» PROBLEM
Copy the reply about push subscription storage word for word, from "Does this answer" to "what you're asking.".

» TEXT SEGMENT

Sorry, it sounds like the diagram or description may be misleading on this point. As currently proposed, any data storage in Cassandra would be managed by the Node.js service. Any data storage needs of the PushNotifications extension will be handled in the existing MediaWiki MySQL cluster. The plan is for the service to manage device push subscription storage (in Cassandra), and for the extension to manage a (MySQL) table mapping global wiki user IDs to device push subscriptions. It will be the client's responsibility to add or remove associations between push subscriptions registered with the service and wiki user accounts; the intention is that subscriptions managed by the service be relatively long-lived (and support anonymous users), and that the mappings managed by the extension between these subscriptions and wiki user accounts be shorter-lived, i.e., created on login and deleted on logout.

Does this answer your question? Sorry, I'm not quite clear on how the timeline element plays into it. This won't create any direct dependency on Cassandra from Echo (or the PushNotifications extension), if that's what you're asking.

» RECORDED DATA

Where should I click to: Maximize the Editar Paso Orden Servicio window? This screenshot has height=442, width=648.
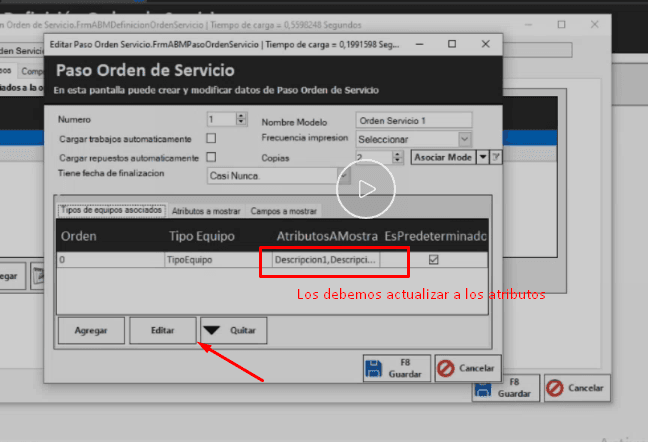coord(452,45)
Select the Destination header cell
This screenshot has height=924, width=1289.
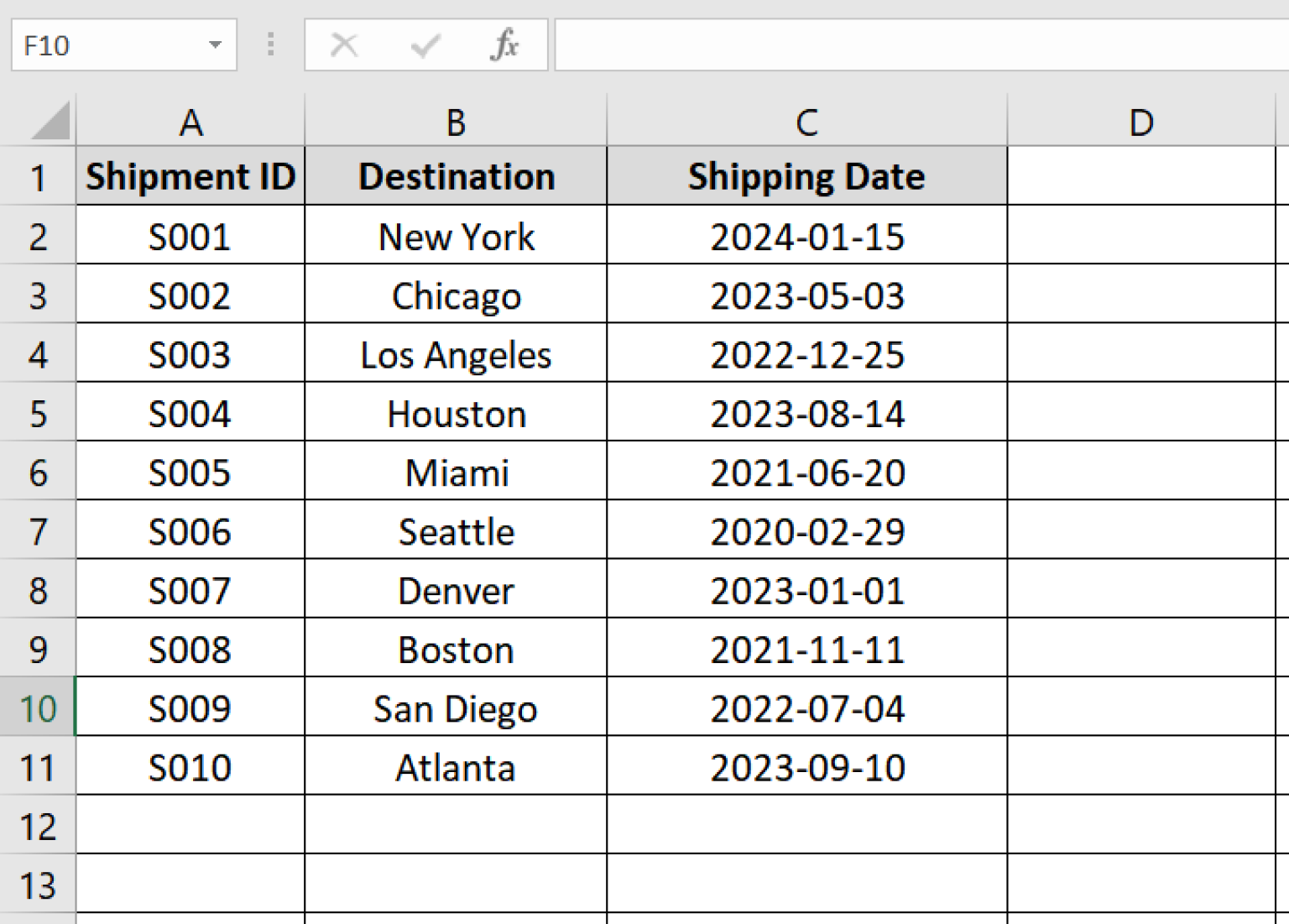pos(455,176)
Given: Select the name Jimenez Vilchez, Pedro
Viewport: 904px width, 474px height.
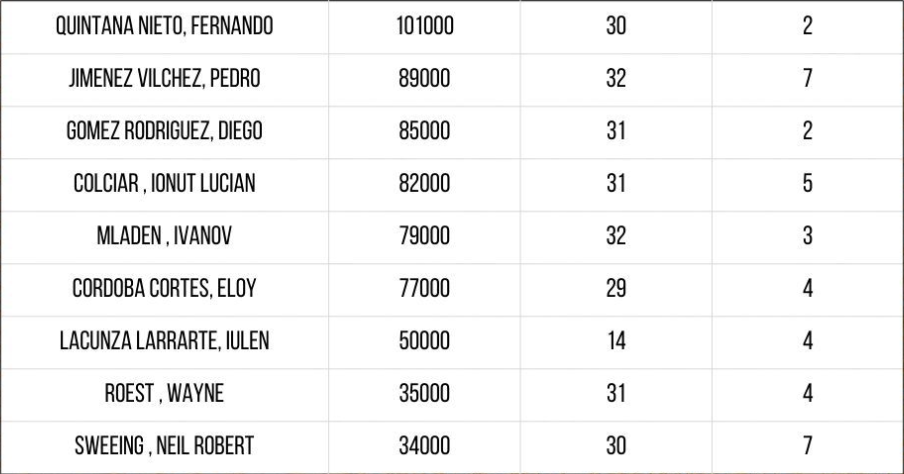Looking at the screenshot, I should pyautogui.click(x=164, y=78).
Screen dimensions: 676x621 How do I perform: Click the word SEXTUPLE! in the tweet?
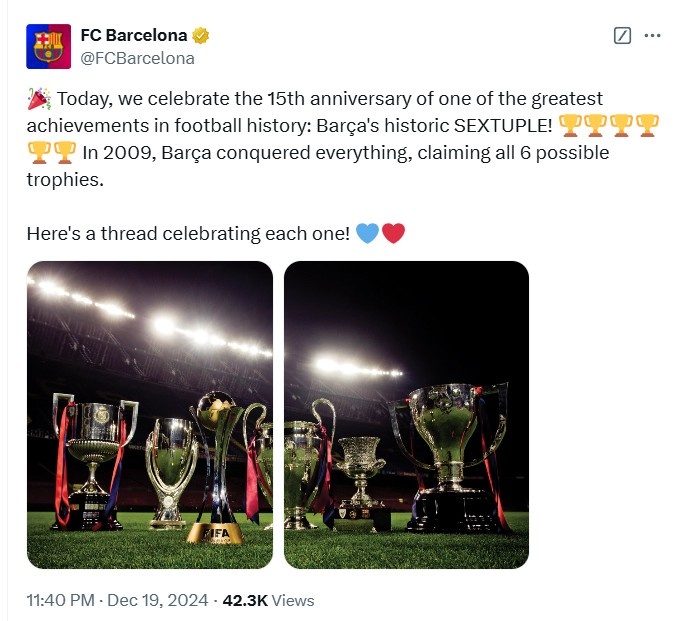502,126
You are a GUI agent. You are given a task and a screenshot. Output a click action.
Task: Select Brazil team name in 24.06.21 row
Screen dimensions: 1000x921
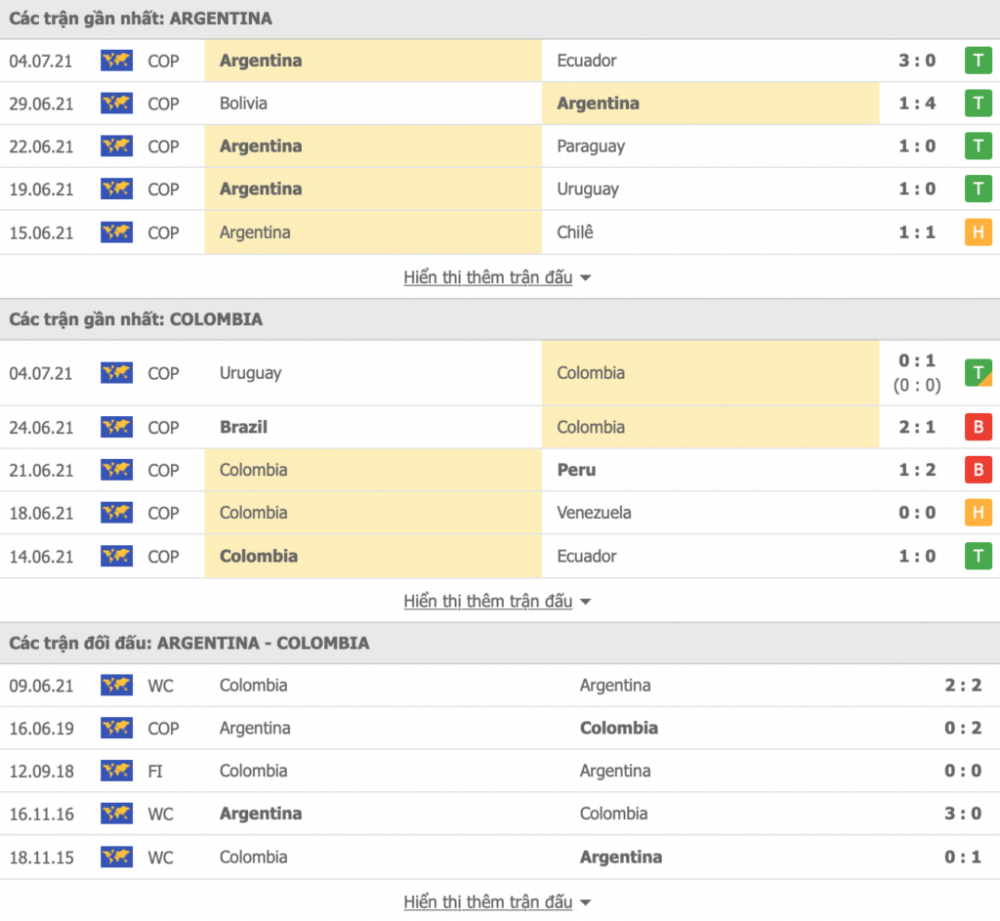[244, 427]
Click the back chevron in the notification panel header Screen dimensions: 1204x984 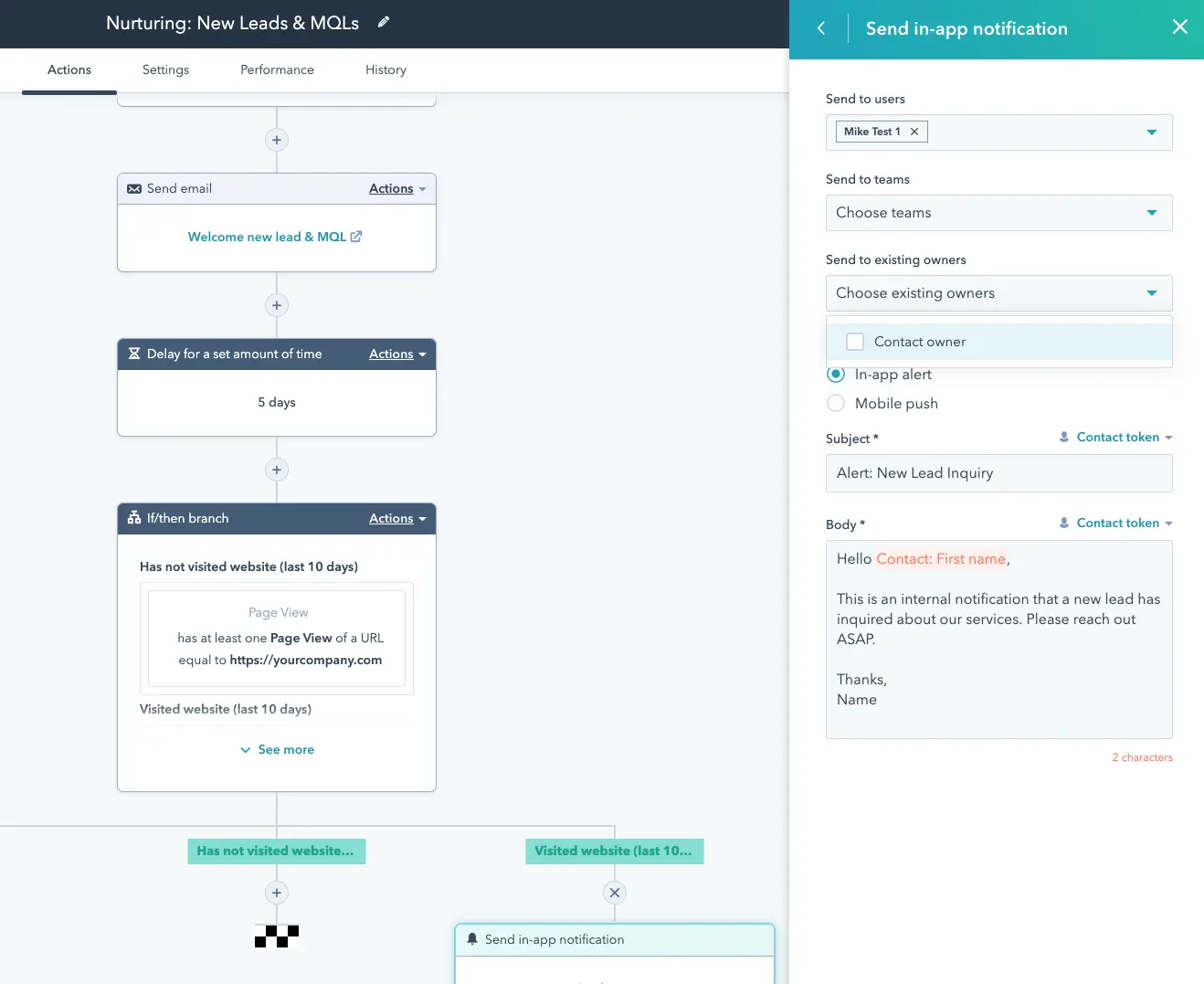pos(819,28)
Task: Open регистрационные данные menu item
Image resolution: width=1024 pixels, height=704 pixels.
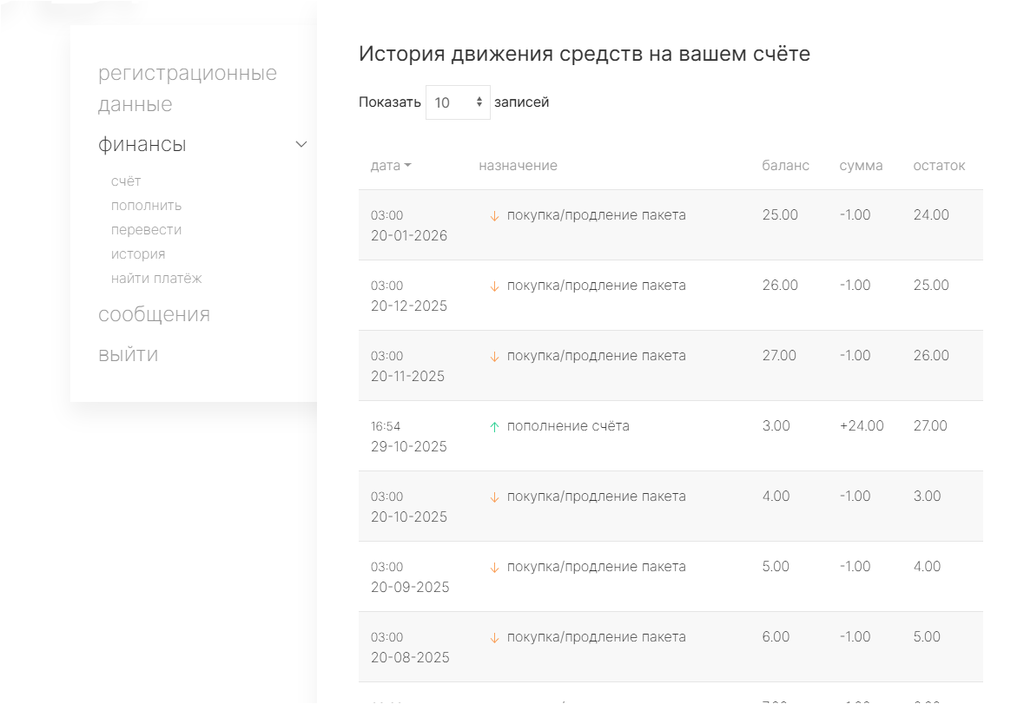Action: [187, 89]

» REPLY TO THE EXERCISE
Does this answer your question? Sorry, I'm not quite clear on how the timeline element plays into it. This won't create any direct dependency on Cassandra from Echo (or the PushNotifications extension), if that's what you're asking.